[アイランドリーグ]
徳島・島田直也監督「横一線の競争でV奪回!」

将来性も見込んだ選手獲得

 新年明けましておめでとうございます。11月から12月にかけて行われた合同トライアウトを経て徳島では4選手を獲得しました。今回は即戦力はもちろん、チームの将来を考えた補強になっています。このオフ、チームでは多くの主力選手が残留しました。それは裏を返せば、今季が各選手にとって勝負をかける1年になることを意味します。

 独立リーグは最終目的地ではありませんから、選手の入れ替わりが多いのはやむを得ないことでしょう。しかし、チームは今年も来年も、その先もずっと続いていきます。数年後にチームの中心となり、NPBを目指す可能性のある選手を探すことは非常に大切です。

 今回、入団が決まった4選手のうち、投手の福岡一成(鳥取・日野高-島根大)、宍戸勇希(遊学館高)、外野手の高橋祥(専大北上高-オール江刺)は将来性に期待して獲得しています。

 福岡はボールのスピードはもちろん、トライアウトの態度が非常に印象に残りました。
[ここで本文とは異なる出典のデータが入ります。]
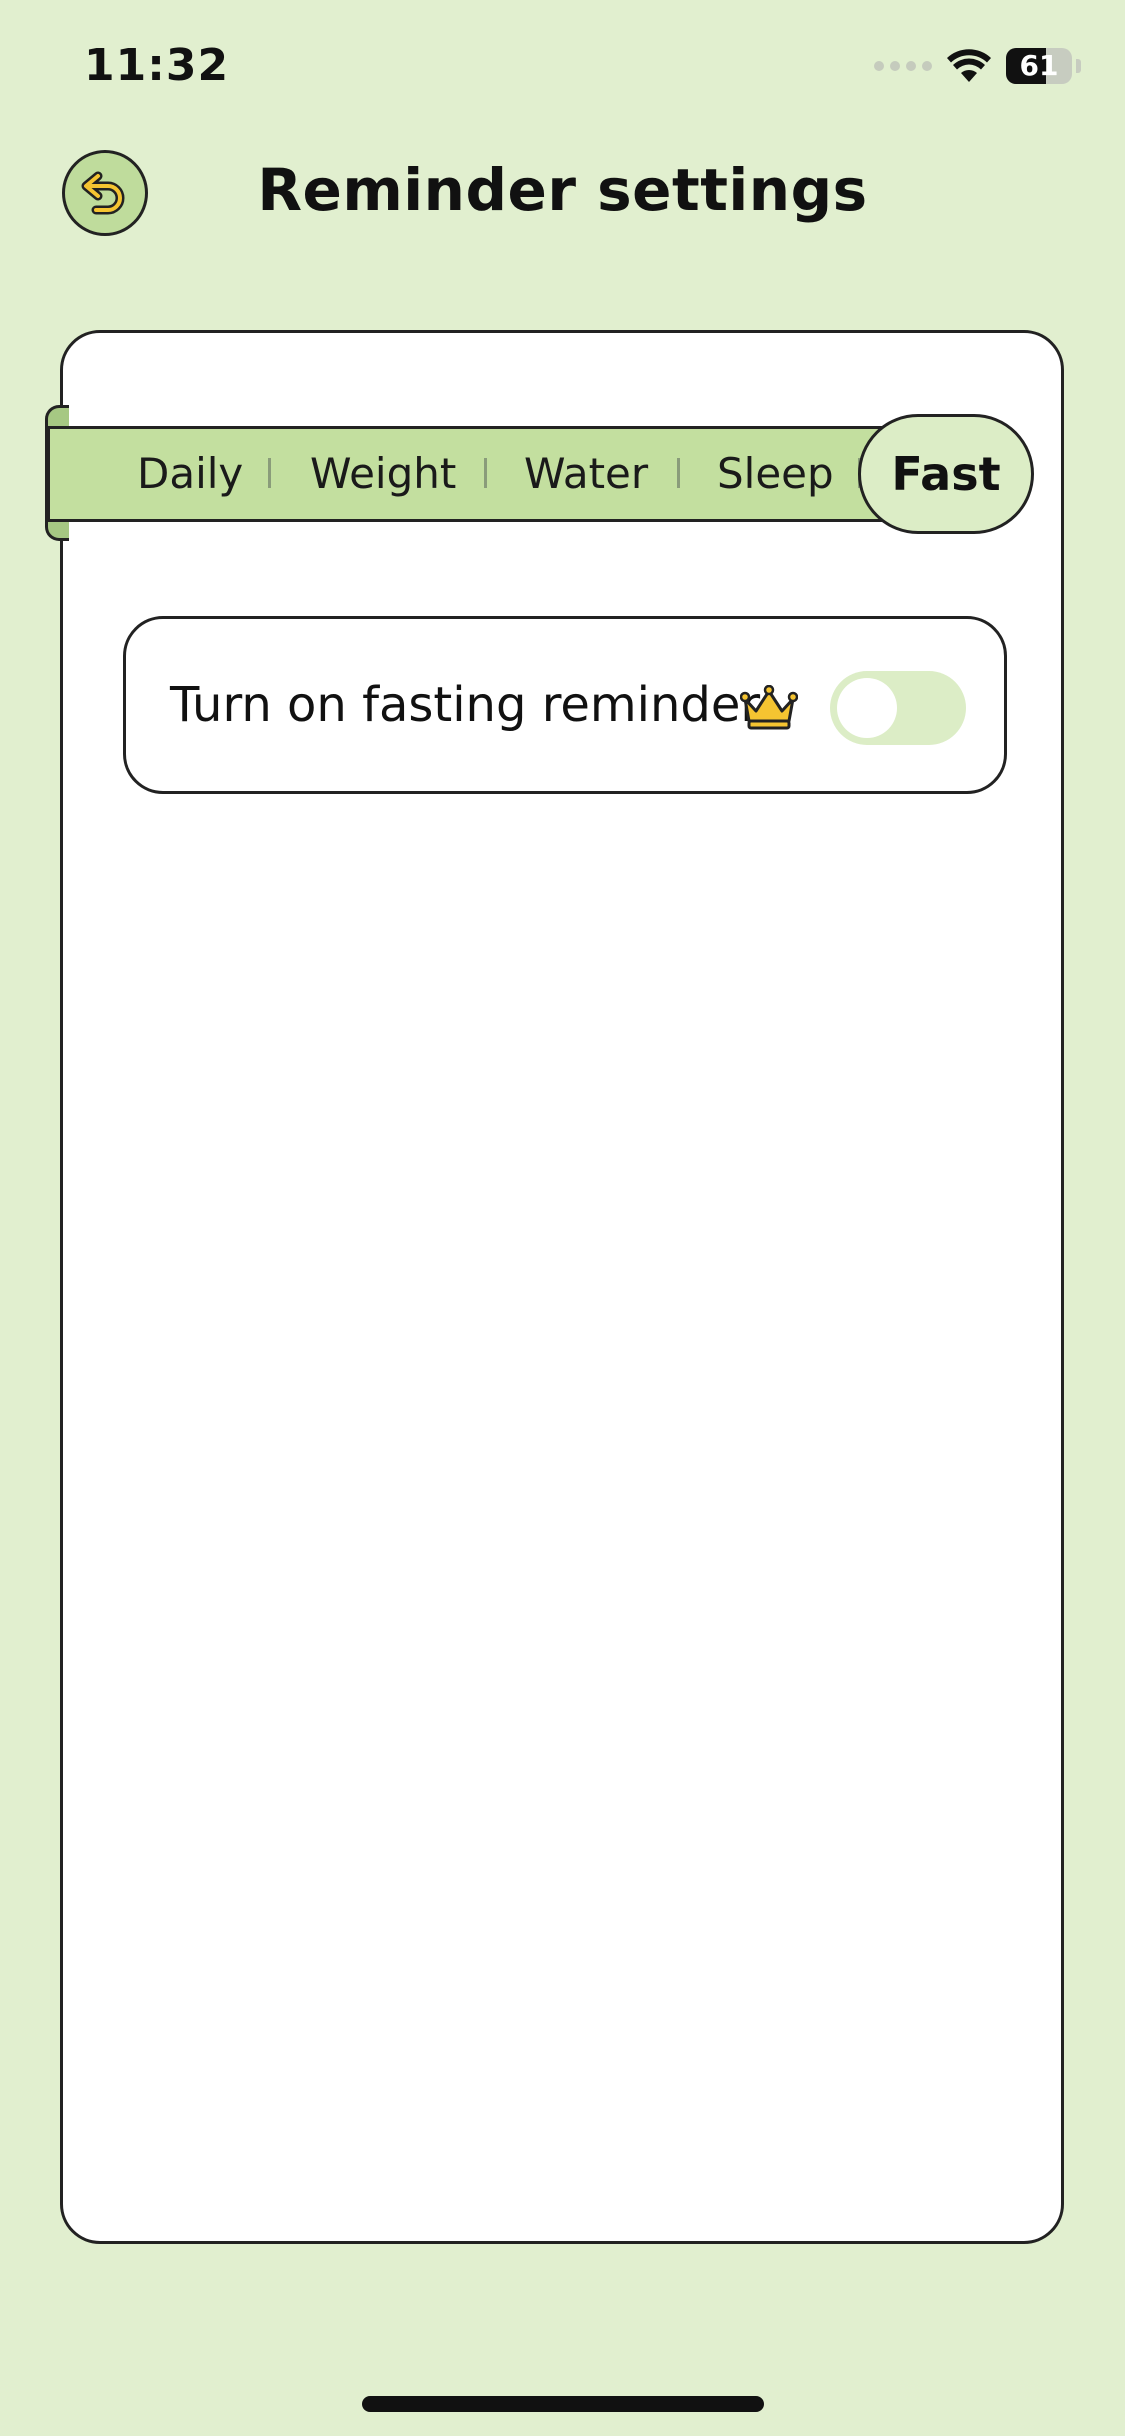  Describe the element at coordinates (769, 708) in the screenshot. I see `crown-icon` at that location. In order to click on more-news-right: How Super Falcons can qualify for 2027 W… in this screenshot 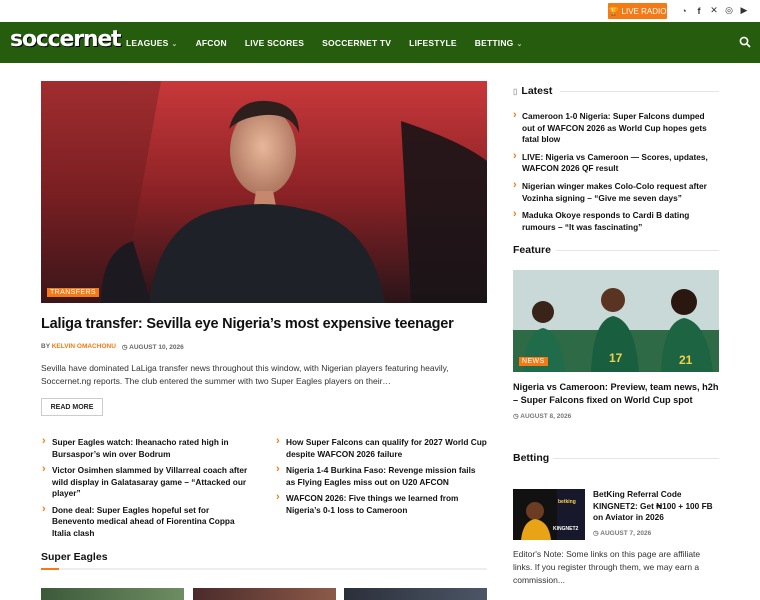, I will do `click(381, 478)`.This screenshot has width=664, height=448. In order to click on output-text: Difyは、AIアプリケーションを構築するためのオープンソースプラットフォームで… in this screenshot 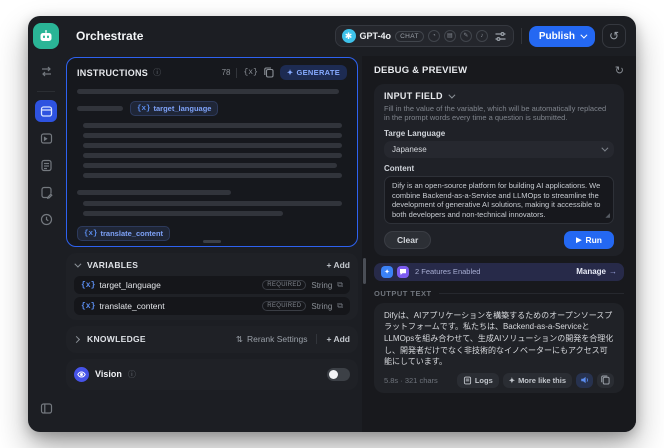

どの選手も合格したいと意気込んで参加する中、とりわけ負けん気の強さが光ったのです。「これは伸びるかもしれない」。直感的にそう感じました。もちろんNPBレベルに達するにはまだまだ勉強すべきところがたくさんあるでしょう。ただ、この気持ちを持ち続ければ化ける可能性があるとみています。

 サウスポーの宍戸は、何と言っても左投げというところが大きな武器です。NPBでも左はワンポイントでも活躍の場があります。フォームはまとまっていますから、1年間投げきる体力をつけ、経験をつめば、スカウトから注目される存在になるでしょう。

トライアウトでは広角に鋭い打球を飛ばしていた高橋。

 野手の高橋は長内孝コーチからの推薦です。まだ19歳ですが、体つきがあり、パワーがある。そして右打ちというところも獲得の決め手となりました。先述したようにサウスポーがNPBでも求められている人材であるのと同様に、右バッターの長距離砲も近年は需要が高まっています。チームの中でも外野は手薄になっていますから、他の選手との競争次第では1年目から起用は増えるかもしれません。